**EXCERPT PROVIDED**:
A.Z.: A case of purely vocal tone-deafness

The ability to sing is quite widespread in the general population. The majority of occasional singers can sing in tune and in time, provided that they perform at a slow tempo. Yet, not everybody can sing proficiently (e.g., tone-deaf individuals). Poor singing in tone-deafness has often been treated as the result of an impoverished perceptual system. Nevertheless, recent evidence indicates that tone-deafness can occur in a purely vocal form, with spared perception. In this study we examined this purely vocal form of tone-deafness in A.Z., a recently discovered tone-deaf patient. Singing proficiency was assessed by asking A.Z. 1) to repeat six novel melodies on /la/, and 2) to sing three well-known melodies (e.g., Jingle Bells) at a spontaneous tempo and at a fixed slow tempo. Each performance was analyzed with an acoustically-based method. In all tasks, A.Z.'s performance was impaired in the pitch dimension as compared to controls. Yet, A.Z. was able to sing in time. A.Z.'s perceptual abilities were within normal range, as shown by the Montreal Battery of the Evaluation of Amusia. In addition, A.Z. performed as well as controls when asked to read sentences as statements or questions. These findings confirm that tone-deafness can occur in a purely vocal form. This deficit can result from impaired brain mechanisms dedicated to pitch production in musical context. It is suggested that pitch production in music may be supported by mechanisms enjoying domain-specificity.

**DATA EXCERPT**:
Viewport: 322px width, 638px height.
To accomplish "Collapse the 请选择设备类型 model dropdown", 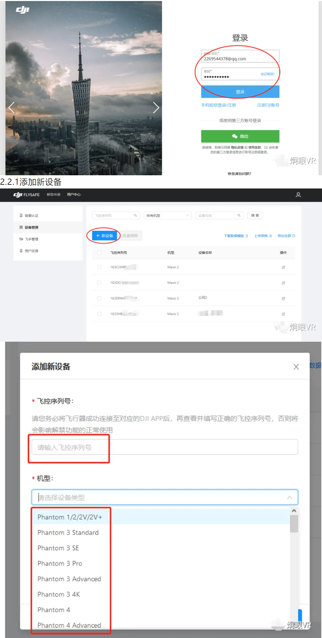I will pyautogui.click(x=289, y=498).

**TASK DESCRIPTION**: Set down the full abstract on A.Z.'s purely vocal tone-deafness, found above the listing, word for word.

**RESPONSE FOR THIS EXERCISE**:
A.Z.: A case of purely vocal tone-deafness

The ability to sing is quite widespread in the general population. The majority of occasional singers can sing in tune and in time, provided that they perform at a slow tempo. Yet, not everybody can sing proficiently (e.g., tone-deaf individuals). Poor singing in tone-deafness has often been treated as the result of an impoverished perceptual system. Nevertheless, recent evidence indicates that tone-deafness can occur in a purely vocal form, with spared perception. In this study we examined this purely vocal form of tone-deafness in A.Z., a recently discovered tone-deaf patient. Singing proficiency was assessed by asking A.Z. 1) to repeat six novel melodies on /la/, and 2) to sing three well-known melodies (e.g., Jingle Bells) at a spontaneous tempo and at a fixed slow tempo. Each performance was analyzed with an acoustically-based method. In all tasks, A.Z.'s performance was impaired in the pitch dimension as compared to controls. Yet, A.Z. was able to sing in time. A.Z.'s perceptual abilities were within normal range, as shown by the Montreal Battery of the Evaluation of Amusia. In addition, A.Z. performed as well as controls when asked to read sentences as statements or questions. These findings confirm that tone-deafness can occur in a purely vocal form. This deficit can result from impaired brain mechanisms dedicated to pitch production in musical context. It is suggested that pitch production in music may be supported by mechanisms enjoying domain-specificity.